▶ [What this task involves]:
A faithful, word-for-word copy of the data below is required, without pictures.

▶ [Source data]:
____

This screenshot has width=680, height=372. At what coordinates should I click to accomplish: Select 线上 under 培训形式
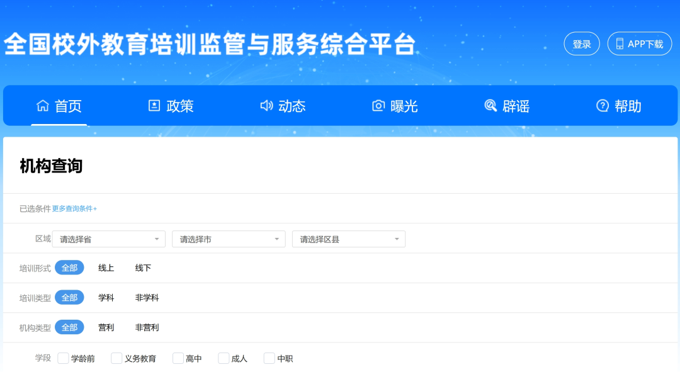pos(106,268)
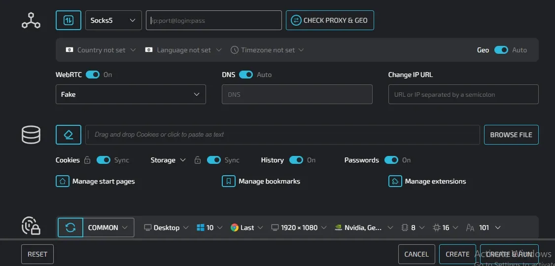Click the Manage start pages home icon

(x=63, y=181)
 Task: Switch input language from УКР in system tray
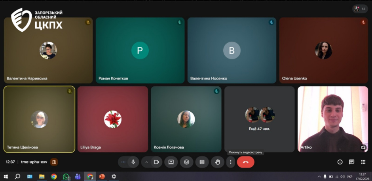coord(349,177)
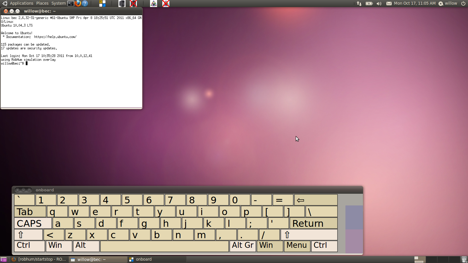Viewport: 468px width, 263px height.
Task: Expand the willow user status menu
Action: (x=448, y=4)
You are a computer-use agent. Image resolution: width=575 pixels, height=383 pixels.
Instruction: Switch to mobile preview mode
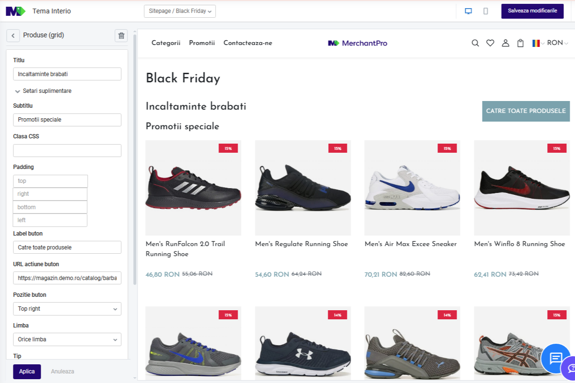coord(485,11)
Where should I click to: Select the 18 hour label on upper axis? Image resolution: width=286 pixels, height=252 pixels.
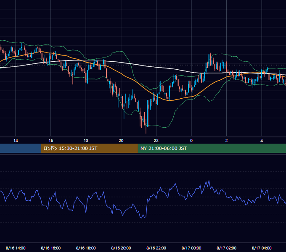(86, 141)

____

▶ [The answer]:
This screenshot has width=680, height=372. At what coordinates should I click to accomplish: Select 线上 under 培训形式
pos(106,268)
Click the Manage start pages home icon

(x=63, y=181)
 Task: Switch input language from УКР in system tray
coord(349,177)
Viewport: 468px width, 263px height.
Task: Expand the willow user status menu
Action: (x=448, y=4)
You are a computer-use agent. Image resolution: width=575 pixels, height=383 pixels.
Instruction: Switch to mobile preview mode
coord(485,11)
Where should I click to: Select the 18 hour label on upper axis? Image resolution: width=286 pixels, height=252 pixels.
(86, 141)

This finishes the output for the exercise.